[AVAILABLE DATA Boundary: Start]

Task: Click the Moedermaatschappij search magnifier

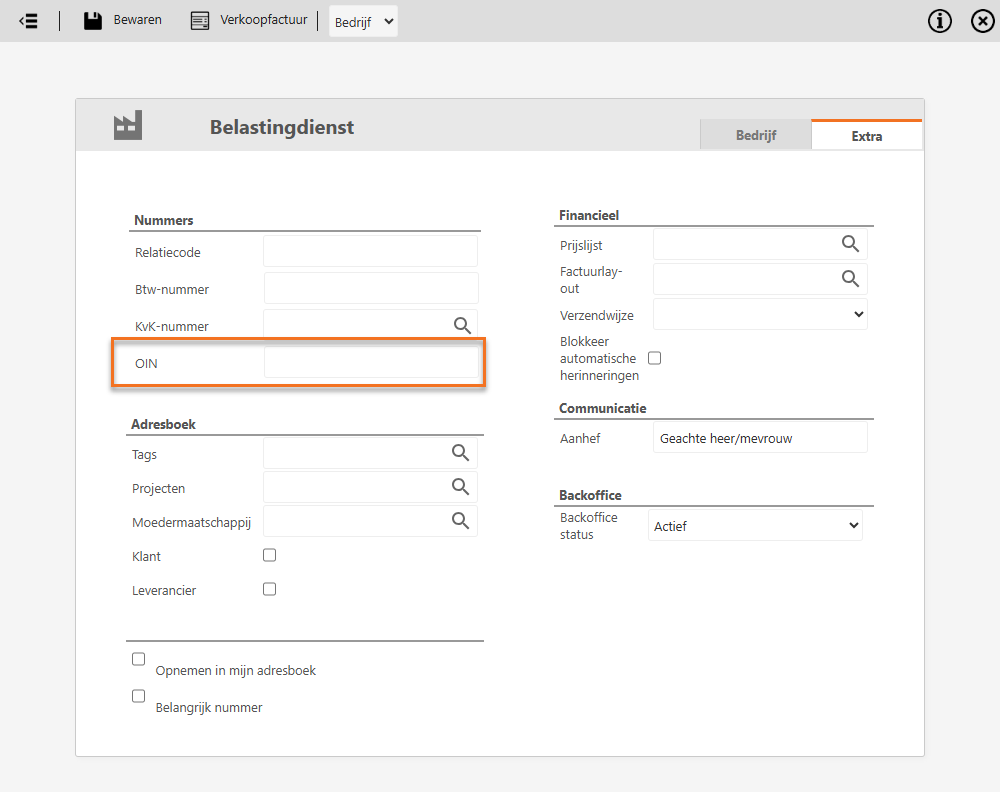Action: [460, 520]
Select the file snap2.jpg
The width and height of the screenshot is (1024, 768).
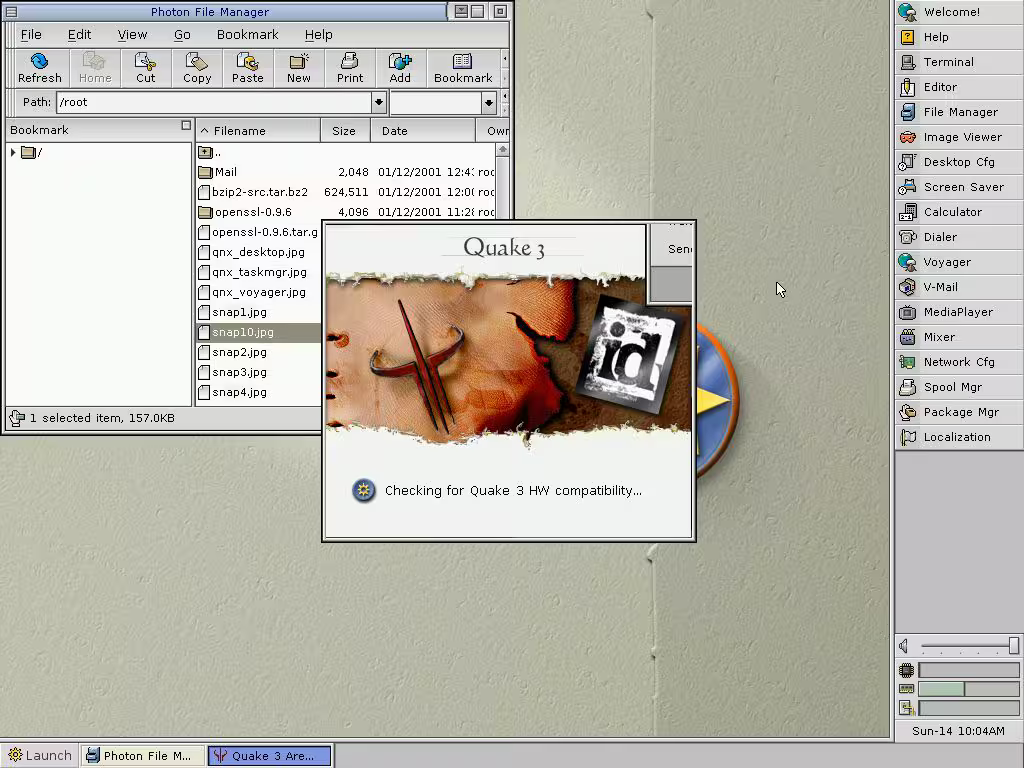click(x=239, y=352)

[AVAILABLE DATA Boundary: End]

ASSIGNMENT: Dropping every picture, restate the material word for word.

RESPONSE AREA:
Task: Click the Moedermaatschappij search magnifier

Action: [460, 520]
Select the file snap2.jpg
The width and height of the screenshot is (1024, 768).
click(x=239, y=352)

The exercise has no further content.